◆ Task to complete
Write out the records word for word, from the start through the line containing "thumbnail-corel-06-02-b: Corel_06_02... is", and leave out the pictures.

BEGIN The records

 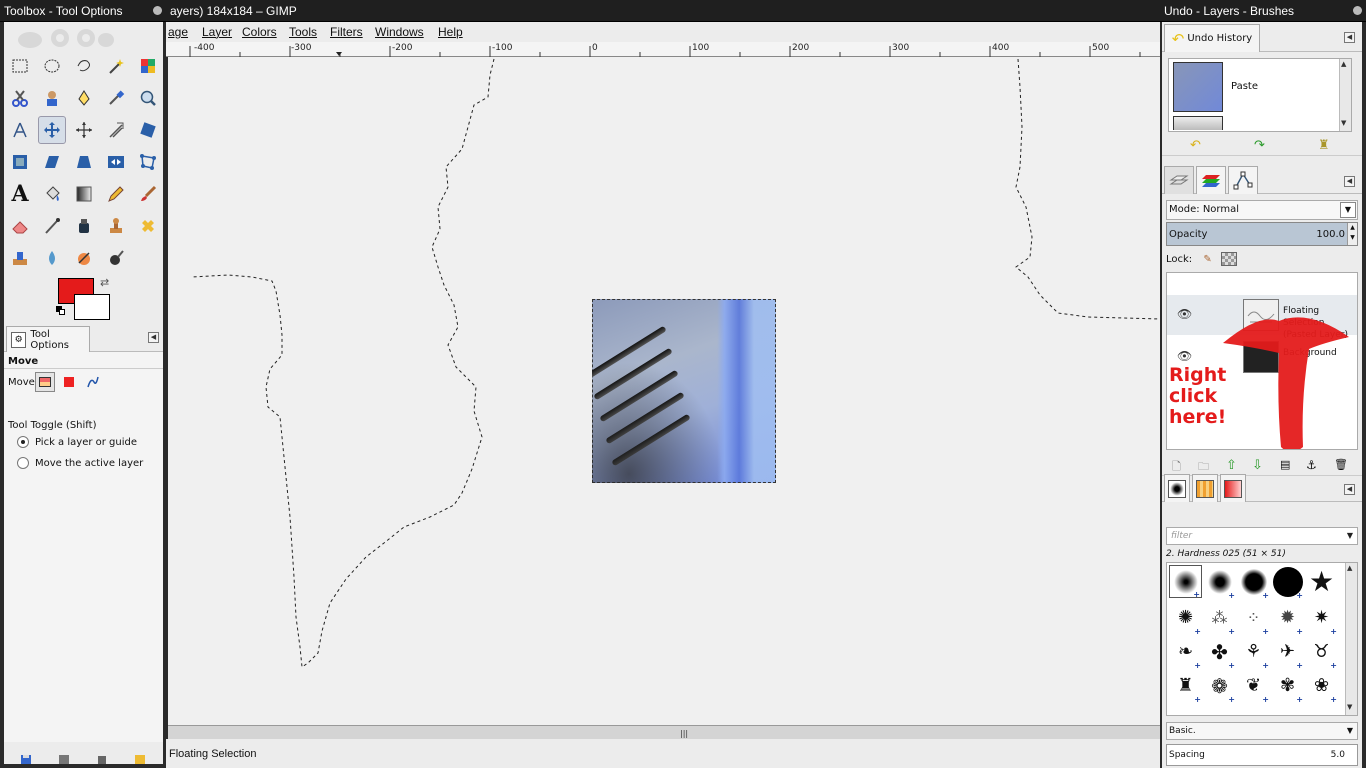 I want to click on menu-filters: Filters, so click(x=346, y=32).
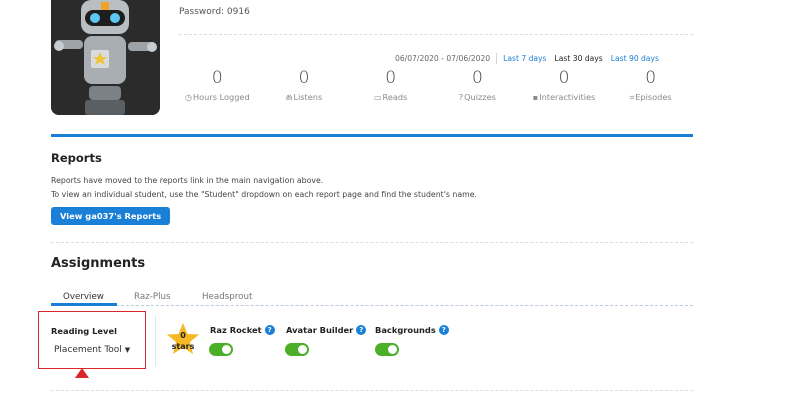 Image resolution: width=800 pixels, height=412 pixels. What do you see at coordinates (221, 350) in the screenshot?
I see `raz-rocket-toggle` at bounding box center [221, 350].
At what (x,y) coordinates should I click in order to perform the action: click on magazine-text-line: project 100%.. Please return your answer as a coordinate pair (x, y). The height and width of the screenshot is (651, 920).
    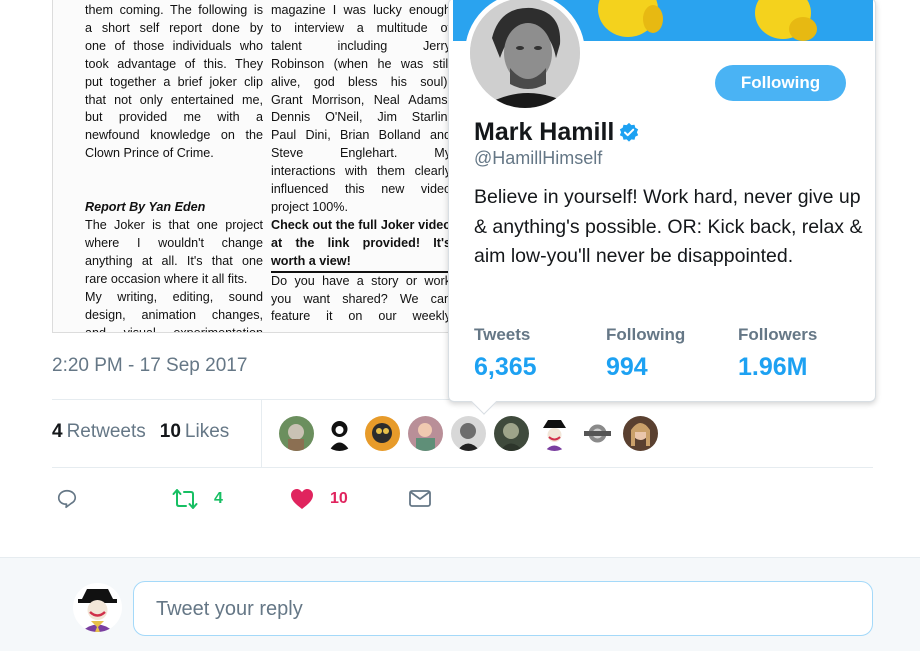
    Looking at the image, I should click on (310, 206).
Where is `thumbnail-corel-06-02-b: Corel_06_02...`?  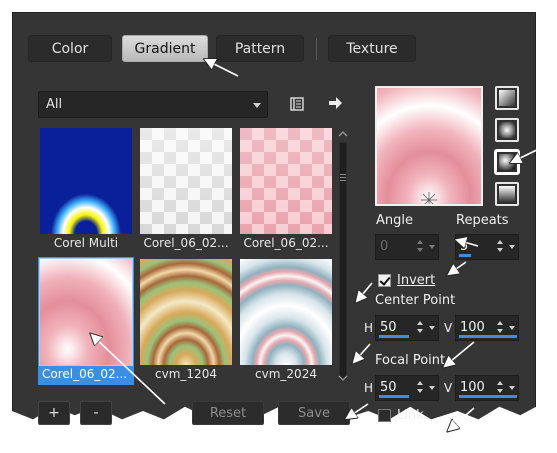
thumbnail-corel-06-02-b: Corel_06_02... is located at coordinates (286, 190).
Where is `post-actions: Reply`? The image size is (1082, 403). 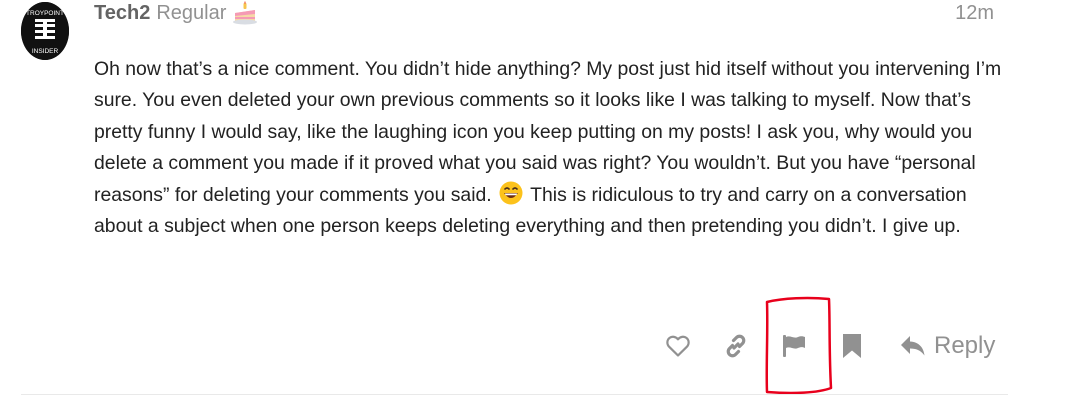 post-actions: Reply is located at coordinates (828, 346).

END The records

◆ Output of the task
  I want to click on menu-filters: Filters, so click(x=346, y=32).
 Image resolution: width=800 pixels, height=412 pixels. What do you see at coordinates (221, 350) in the screenshot?
I see `raz-rocket-toggle` at bounding box center [221, 350].
At what (x,y) coordinates should I click in order to perform the action: click on magazine-text-line: project 100%.. Please return your answer as a coordinate pair (x, y). The height and width of the screenshot is (651, 920).
    Looking at the image, I should click on (310, 206).
Where is `thumbnail-corel-06-02-b: Corel_06_02...`?  
thumbnail-corel-06-02-b: Corel_06_02... is located at coordinates (286, 190).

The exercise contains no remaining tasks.